4) Liberdade contra arbitrariedades: impede que fiscais tratem dois cidadãos em situações similares de forma diferente, estabelecendo efeito vinculante e isonômico.

5) Liberdade de ser presumido de boa-fé: garante que, em casos de dúvida na interpretação de normas dúbias ou não claras para atividades econômicas, a prioridade é a interpretação que mais respeita a autonomia do cidadão.

6) Liberdade de modernizar: define que as normas regulatórias que estiverem desatualizadas passarão por um procedimento que afaste os efeitos de suas restrições para não prejudicar os cidadãos.

7) Liberdade de inovar: prevê que nenhuma licença poderá ser exigida enquanto a empresa estiver testando, desenvolvendo ou implementando um produto ou serviço que não tenha riscos elevados.

8) Liberdade de pactuar: determina que contratos empresariais não poderão ser alterados judicialmente, incluindo sobre normas de ordem pública, se as partes estiverem livremente pactuadas.

9) Liberdade de não ficar sem resposta: define que todo pedido de licença ou alvará terá um tempo máximo para resposta e, quando transcorrido, significará aprovação pelo silêncio.

10) Liberdade de digitalizar: determina que todos os papéis poderão ser digitalizados e descartados, o que deve diminuir os custos de empresas com armazenagem e compliance de obrigações.

11) Liberdade de crescer: afirma que a Comissão de Valores Mobiliários poderá retirar requerimentos para simplificar de imediato a carga burocrática pra Sociedades Anônimas, incluindo para o acesso de pequenas e médias empresas ao mercado de capitais. Empresas brasileiras não precisarão mais ir ao exterior fazer IPO.

12) Liberdade de empreender: define que decisões judiciais não poderão mais desconsiderar a personalidade jurídica sem demonstrar que esteja presente a má fé do empresário. A meta é que a jurisprudência do Superior Tribunal de Justiça (STJ) seja aplicada a todos, inclusive para os cidadãos que não têm condições de recorrer até os tribunais superiores.

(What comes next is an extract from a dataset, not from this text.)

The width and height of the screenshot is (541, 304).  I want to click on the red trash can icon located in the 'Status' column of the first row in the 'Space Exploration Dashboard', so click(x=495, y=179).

13) Liberdade de redigir contratos com padrão internacional: determina que decisões judiciais não poderão fazer revisões de contrato, exceto em casos estritos e necessários.

14) Liberdade contra abusos: cria o abuso regulatório, situação em que o regulador passa dos limites permitidos pela lei para prejudicar o cidadão, gerando distorções econômicas.

15) Liberdade de regulação econômica: prevê que nenhuma nova regulação com grande impacto sobre a economia poderá ser editada sem análise de impacto regulatório.

16) Liberdade de regularização societária: define que as sociedades limitadas unipessoais passarão a ser regularizadas de fato na forma da lei.

17) Liberdade de riscos contratuais: determina que será lícito, e sempre respeitado, o direito das partes pactuarem a alocação de riscos em decorrência de revisão contratual.